Posey: Well, I read it in one sitting and from start to finish it flowed. It was funny, it was moving, it was original, and the humor came from their characters and what kind of people they were. And although there are jokes, it has an Odd Couple dynamic with these sisters, and I thought it was kind of a modern twist on this thing that's going on right now with women my age — women who can support themselves. Most of the people my age I meet who are single are so happy to be single, and people who I meet who are married are like, "Oh my god, I'm miserable!" It's the evolution of kind of where we're at. Like, I ran into an old friend and she showed me a picture of her baby. And I was like, "He's adorable." And she said, "I love being a mother, I love it so much." Then she said, "But you know what? If I could do it again, I'd get rid of the husband. I don't need him." But there are all sorts of different relationships. This one in Jezebel James, she has a boyfriend and they don't talk about their personal lives or their families.
TV Guide: They have a loose relationship — they just have sex.
Posey: They just watch Law & Order and have sex and maybe order in and then it's, "I gotta go." And there's something to that.
TV Guide: It's modern and often the way things are. Amy Sherman-Palladino is famous for stuff like that — and for lots of dialogue.
Posey: Yeah, but little did I know! At the end of the first week, I was fantasizing about words coming out of my nose and my tear ducts — it was crammin' my brain!
TV Guide: Clearly you hadn't watched Gilmore Girls.
Posey: Clearly I hadn't!
TV Guide: There was more dialogue in that show than yours.
Posey: I know. I was like, "Should I call Lauren [Graham] and ask her how she did it?" Then I was, "No, I can do this. I'm just going to go and play ball!"
TV Guide: You have a great costar in Lauren Ambrose — you really do seem like sisters.
Posey: Isn't that cool? I love when people come together and make something — that's what those Christopher Guest movies do. You never know what the reaction is going to be between people in those scenes; you just hope it's a good mix, and that subconsciously you're connecting.
TV Guide: Lauren's character agrees to carry your baby because you can't.
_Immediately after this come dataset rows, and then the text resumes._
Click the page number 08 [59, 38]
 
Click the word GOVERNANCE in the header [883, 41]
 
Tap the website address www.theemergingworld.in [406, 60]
So: babies. Do you want one?
Posey: Oh my god, yes, I have such maternal instincts. And [I'm turning] 40 — things are getting real for me. I'm like, "What kind of woman am I? What kind of partner could I have?" I want to have it all work. I don't want to feel I have to sacrifice anything to have the experience and the enormous life change that having a child would be. I'm figuring it out. I'm like, "Do I have a fear of family or is that a sacrifice or what? Can I have a family and a career and be as focused and as passionate? I mean, hey, I'm about to work with Demi Moore, and she's got it all. I mean, that's a modern woman right there. Right?!
TV Guide: And she's got a young, hot husband!
Posey: Yeah, come on! But that's amazing. We're at a time right now where we can make these choices and kind of carve it out the way you feel like carving it out. And be honest with yourself. And I'm in therapy, so I'm serious about it.
TV Guide: Speaking of men: I saw that last appearance you made on Craig Ferguson's show, and...
Posey: [Laughs] Well, could I have been more on a date on live TV?
TV Guide: It certainly seemed like he was into you.
Posey: [Giggles] I was all, "You seem like such a cool, funny guy — you probably have your s--t together!" And I go [in a Scottish accent], "I like that brogue." Meanwhile, it's being televised! I was horrified after that. I talked to a girlfriend and said, "I think I just went on a date on national television."